(Enunciado):
Prolonga el texto de lectura sobre quienes hacen del juego un instrumento de robo y viven de los otarios, empezando después de su última oración.

Y después se le encuentra en las casas de juego o de prostitución, derrochando afanosamente el producto de sus trabajos en el extranjero.

Cuando se ha agotado el bolsillo, se le ve desaparecer como llegó: sin que nadie lo sienta.

Otros hay que, después de llevar una vida de continuo sobresalto, pues un paso en la calle es para ellos una semana de arresto, se encierran en sus guaridas, se aíslan de sus compañeros y, pasada una temporada, salen transformados, pidiendo a la policía que no los persiga y declarando que van a trabajar.

Parapetados detrás de un oficio o empleo cualquiera, se dedican al juego, haciendo de él un instrumento de robo como cualquier otro.

Viven de los otarios, como llaman a las víctimas que caen entre sus garras, ya por su esfuerzo o por el de los changadores del oficio—el gremio auxiliar más importante—que se las venden por un tanto de lo que produzcan.

(Datos proporcionados):
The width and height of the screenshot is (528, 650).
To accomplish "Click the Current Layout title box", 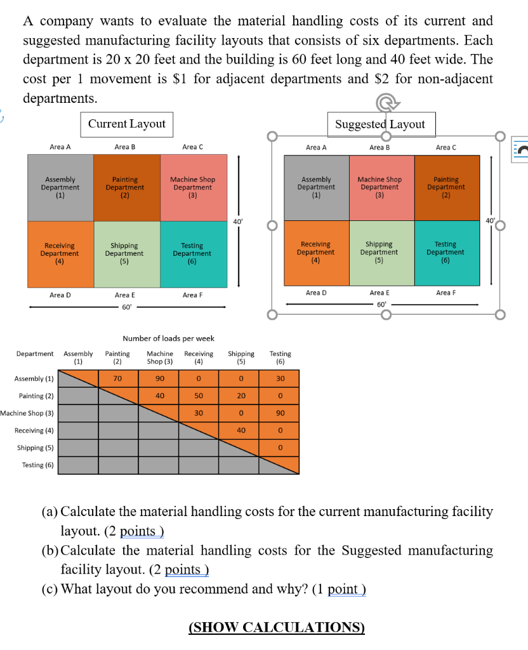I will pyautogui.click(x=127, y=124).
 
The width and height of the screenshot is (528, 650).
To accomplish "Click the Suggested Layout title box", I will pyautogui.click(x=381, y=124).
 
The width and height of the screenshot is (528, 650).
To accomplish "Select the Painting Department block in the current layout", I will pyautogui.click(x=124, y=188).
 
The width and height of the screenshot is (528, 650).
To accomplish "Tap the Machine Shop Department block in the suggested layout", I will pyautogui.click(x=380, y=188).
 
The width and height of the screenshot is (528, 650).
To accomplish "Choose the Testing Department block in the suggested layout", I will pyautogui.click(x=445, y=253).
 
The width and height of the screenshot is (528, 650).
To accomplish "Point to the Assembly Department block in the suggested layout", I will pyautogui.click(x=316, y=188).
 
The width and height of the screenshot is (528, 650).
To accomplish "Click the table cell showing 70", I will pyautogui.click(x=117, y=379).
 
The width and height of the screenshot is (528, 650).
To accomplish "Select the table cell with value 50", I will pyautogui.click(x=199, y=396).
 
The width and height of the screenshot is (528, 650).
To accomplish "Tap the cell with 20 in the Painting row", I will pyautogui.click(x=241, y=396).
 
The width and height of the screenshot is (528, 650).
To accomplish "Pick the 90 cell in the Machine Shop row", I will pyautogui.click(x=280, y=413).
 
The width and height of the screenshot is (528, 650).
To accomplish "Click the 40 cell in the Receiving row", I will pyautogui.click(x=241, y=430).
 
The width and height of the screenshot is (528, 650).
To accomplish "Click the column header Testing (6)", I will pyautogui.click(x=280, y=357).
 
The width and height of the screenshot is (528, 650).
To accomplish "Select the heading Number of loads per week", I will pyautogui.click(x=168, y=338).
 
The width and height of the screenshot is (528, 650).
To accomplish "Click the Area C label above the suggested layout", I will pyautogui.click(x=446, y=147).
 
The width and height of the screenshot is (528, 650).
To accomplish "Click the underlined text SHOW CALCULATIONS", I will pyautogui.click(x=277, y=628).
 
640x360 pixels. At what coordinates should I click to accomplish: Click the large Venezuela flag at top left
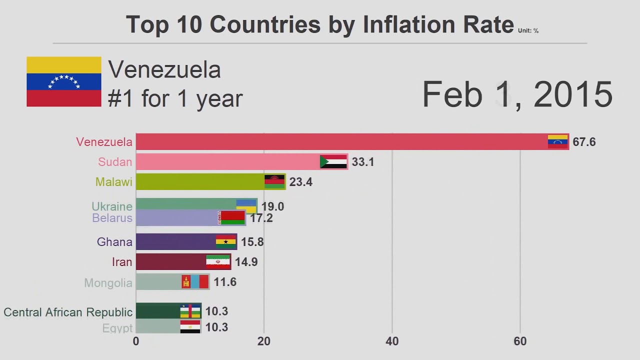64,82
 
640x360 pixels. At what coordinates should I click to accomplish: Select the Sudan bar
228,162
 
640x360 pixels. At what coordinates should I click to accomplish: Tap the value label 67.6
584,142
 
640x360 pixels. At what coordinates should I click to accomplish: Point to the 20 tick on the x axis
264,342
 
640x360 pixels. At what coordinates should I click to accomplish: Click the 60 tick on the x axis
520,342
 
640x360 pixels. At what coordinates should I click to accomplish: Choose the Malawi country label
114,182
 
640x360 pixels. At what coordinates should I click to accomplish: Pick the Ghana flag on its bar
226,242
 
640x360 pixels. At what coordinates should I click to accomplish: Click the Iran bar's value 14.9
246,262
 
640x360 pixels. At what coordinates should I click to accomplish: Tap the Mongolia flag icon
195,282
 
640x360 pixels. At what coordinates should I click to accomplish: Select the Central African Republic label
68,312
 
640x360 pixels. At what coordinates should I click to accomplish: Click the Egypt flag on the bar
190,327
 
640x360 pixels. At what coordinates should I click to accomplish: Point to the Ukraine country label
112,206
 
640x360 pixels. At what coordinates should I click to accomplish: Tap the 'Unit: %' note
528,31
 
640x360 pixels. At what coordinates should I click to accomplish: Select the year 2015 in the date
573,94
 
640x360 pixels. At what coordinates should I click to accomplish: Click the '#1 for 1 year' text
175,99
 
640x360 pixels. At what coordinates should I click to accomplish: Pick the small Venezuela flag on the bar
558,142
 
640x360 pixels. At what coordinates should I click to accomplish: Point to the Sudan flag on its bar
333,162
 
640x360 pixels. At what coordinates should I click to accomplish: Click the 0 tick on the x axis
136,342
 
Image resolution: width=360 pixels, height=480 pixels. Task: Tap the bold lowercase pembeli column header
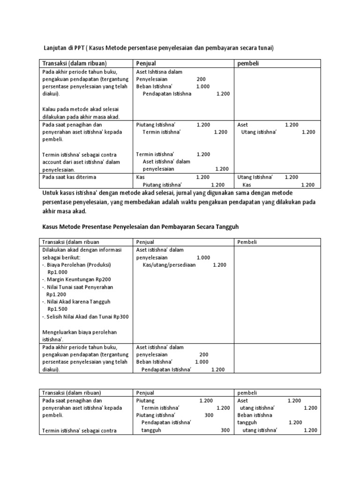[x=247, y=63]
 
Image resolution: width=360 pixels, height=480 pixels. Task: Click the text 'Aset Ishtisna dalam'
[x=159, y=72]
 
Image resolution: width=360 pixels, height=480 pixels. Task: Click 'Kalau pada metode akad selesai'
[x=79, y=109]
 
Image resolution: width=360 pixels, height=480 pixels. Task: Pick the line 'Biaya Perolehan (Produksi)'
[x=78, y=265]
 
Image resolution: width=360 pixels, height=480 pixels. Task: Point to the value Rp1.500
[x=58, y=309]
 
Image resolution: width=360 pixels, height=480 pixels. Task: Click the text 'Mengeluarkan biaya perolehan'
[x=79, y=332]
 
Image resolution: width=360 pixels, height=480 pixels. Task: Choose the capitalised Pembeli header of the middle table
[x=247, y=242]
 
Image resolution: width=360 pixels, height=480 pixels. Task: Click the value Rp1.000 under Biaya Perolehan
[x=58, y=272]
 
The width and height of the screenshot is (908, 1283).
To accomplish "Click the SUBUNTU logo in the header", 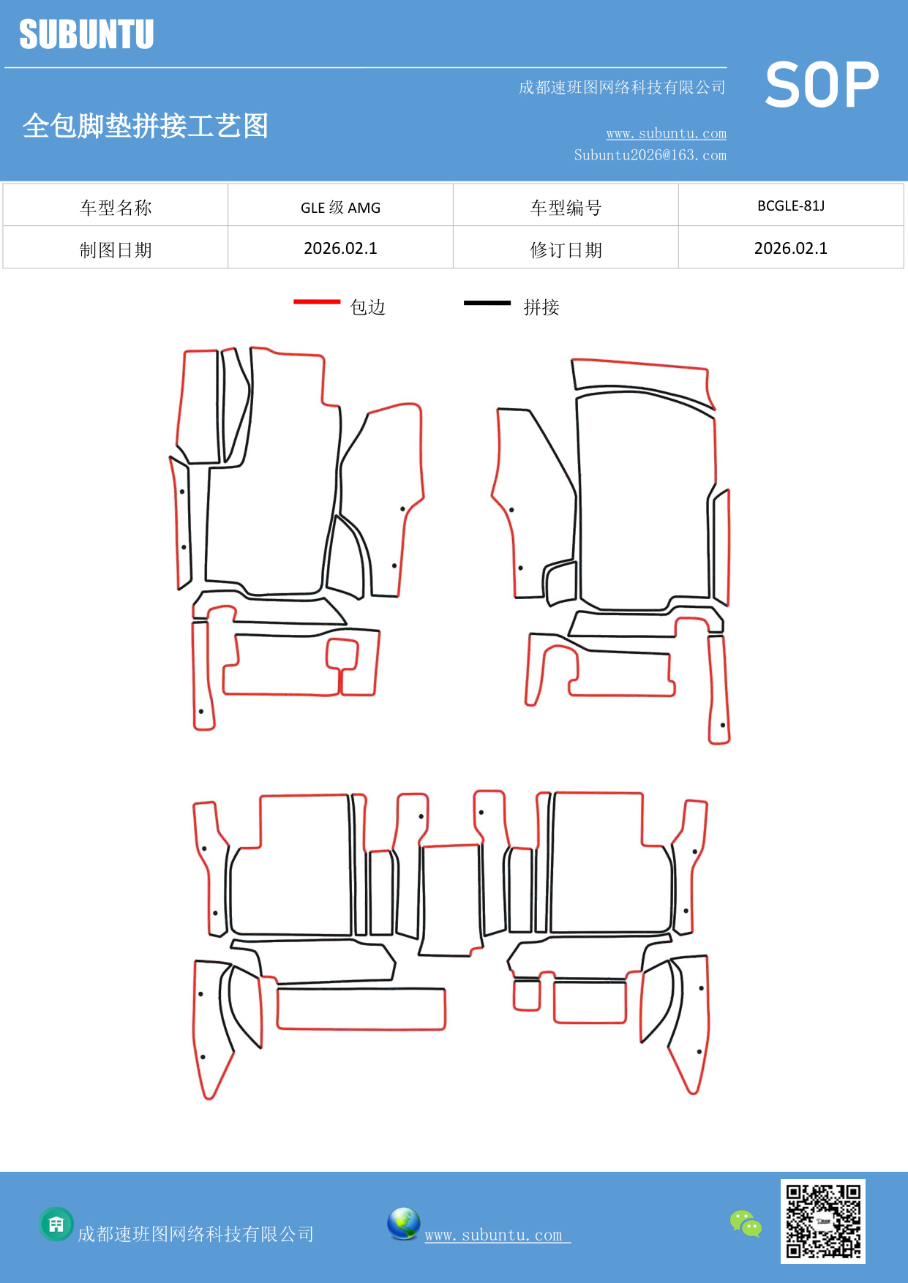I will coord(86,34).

(Resultado esperado):
Cuando un mocetón empieza a andar en malos tratos, ya los del oficio, al hablar de él, dicen: "jamás será nada" o "es un muchacho de esperanzas y que irá lejos", según sea que tal pájaro haya salido bien o mal en sus primeros revuelos. En el primer caso, no encuentra protectores y tiene que hacerse carne de cañón, soldado de la gran falange, brazo ejecutor y por lo tanto frecuentador de calabozos y abonado a la tumba del Departamento Central.

Estos desgraciados, cuyas entradas a la policía alcanzan a veces a centenares, son los que el vulgo toma por los más temibles, ignorando que ellos son piezas insignificantes en una partida en que los jugadores permanecen en la sombra. El ladrón hábil es aquel que sabe permanecer más desconocido; el que ascendiendo en el gremio presta dinero para los gastos preparatorios de un robo tal como un comerciante lo daría para una operación honesta; el que dirige empresas; el que estudia un golpe y lo combina y luego lo vende para que otro lo realice; en fin, el que pesca... sin mojarse las manos.

En el segundo caso, asciende en la consideración del gremio y su tarea se facilita con ventaja personal: se hace changador de otarios, es decir, buscador de víctimas, empresario, director, prestamista, consejero e intermediario entre los capitalistas y grandes dignatarios de la orden y los pobres ejecutores que pagarán con el martirio de su cuerpo cualquier contrariedad de la suerte.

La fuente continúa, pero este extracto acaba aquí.